The prediction was made by the International Energy Agency in its closely watched monthly oil market report, which said the collapse in oil prices since June last year had “slam[med] the brakes” on the US shale industry.
The agency said oil production outside Opec, the producers’ cartel, would fall by nearly 500,000 barrels a day next year, the largest drop since the collapse of the Soviet Union. US shale oil will account for about 80 per cent of that fall.
The US industry has proved resilient in the face of low oil prices, which last month hit their lowest level since the global financial crisis.
But the IEA report suggests that the growing financial pressure on shale operators and the steep fall in the number of rigs drilling for oil is beginning to take their toll on production.
The IEA’s forecast is encouraging news for Opec. The cartel last November made the controversial decision not to cut production, despite plummeting oil prices, in a marked departure from previous policy. Saudi Arabia, Opec’s de facto leader, explained the strategy as an attempt to defend its market share and put the squeeze on US shale and other rivals.
The IEA in effect declared that policy a success. “Oil’s price collapse is closing down highcost production from Eagle Ford in Texas to Russia and the North Sea,” it said.
The Opec effort “to defend market share regardless of price appears to be having the intended effect”.

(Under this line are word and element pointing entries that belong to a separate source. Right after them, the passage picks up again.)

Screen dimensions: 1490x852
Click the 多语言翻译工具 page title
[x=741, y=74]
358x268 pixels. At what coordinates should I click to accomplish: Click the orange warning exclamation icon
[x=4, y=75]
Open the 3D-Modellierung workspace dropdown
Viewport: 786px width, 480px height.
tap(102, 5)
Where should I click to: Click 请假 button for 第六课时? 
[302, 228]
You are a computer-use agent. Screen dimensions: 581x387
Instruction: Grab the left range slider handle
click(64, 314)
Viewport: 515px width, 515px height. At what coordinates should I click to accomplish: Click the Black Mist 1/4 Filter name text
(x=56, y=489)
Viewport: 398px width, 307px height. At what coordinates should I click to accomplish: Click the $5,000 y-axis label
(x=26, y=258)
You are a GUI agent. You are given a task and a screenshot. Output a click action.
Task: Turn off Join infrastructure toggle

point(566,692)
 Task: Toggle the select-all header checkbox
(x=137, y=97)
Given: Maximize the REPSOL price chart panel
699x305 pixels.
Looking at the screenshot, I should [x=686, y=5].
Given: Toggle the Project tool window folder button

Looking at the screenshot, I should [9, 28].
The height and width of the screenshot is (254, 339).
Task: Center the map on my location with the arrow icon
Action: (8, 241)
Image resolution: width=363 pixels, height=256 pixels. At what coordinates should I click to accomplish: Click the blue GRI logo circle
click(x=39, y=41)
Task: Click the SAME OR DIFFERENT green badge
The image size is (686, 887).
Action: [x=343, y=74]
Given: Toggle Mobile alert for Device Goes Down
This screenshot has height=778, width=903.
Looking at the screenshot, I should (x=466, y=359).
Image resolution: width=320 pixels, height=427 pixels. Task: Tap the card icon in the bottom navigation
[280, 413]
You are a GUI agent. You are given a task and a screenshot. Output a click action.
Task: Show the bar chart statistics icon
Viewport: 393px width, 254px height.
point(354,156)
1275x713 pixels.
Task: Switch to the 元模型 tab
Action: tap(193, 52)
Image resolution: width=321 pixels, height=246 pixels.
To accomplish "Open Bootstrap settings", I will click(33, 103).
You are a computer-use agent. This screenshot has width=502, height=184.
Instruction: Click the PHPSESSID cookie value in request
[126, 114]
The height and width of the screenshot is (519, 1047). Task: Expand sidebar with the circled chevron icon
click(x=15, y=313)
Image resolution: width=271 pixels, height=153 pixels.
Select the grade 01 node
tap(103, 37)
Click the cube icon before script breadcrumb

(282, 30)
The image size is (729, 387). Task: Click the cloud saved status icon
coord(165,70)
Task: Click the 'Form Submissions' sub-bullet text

The lower price environment is forcing the market to “behave as it should”, the IEA said, curbing production and also pushing up demand. Global oil demand is expected to rise to a five-year high of 1.7m b/d in 2015, before falling to a still robust 1.4m b/d next year.
Despite the IEA’s forecast of a fall in nonOpec production in the coming year, total supply this year at 96.3m b/d in August continues to outpace demand and inventories are building.
The continuing glut prompted Goldman Sachs to yesterday trim its oil price forecasts, saying that the potential for oil prices to fall to about $20 a barrel was growing.
It said: “The oil market is even more oversupplied than we had expected.”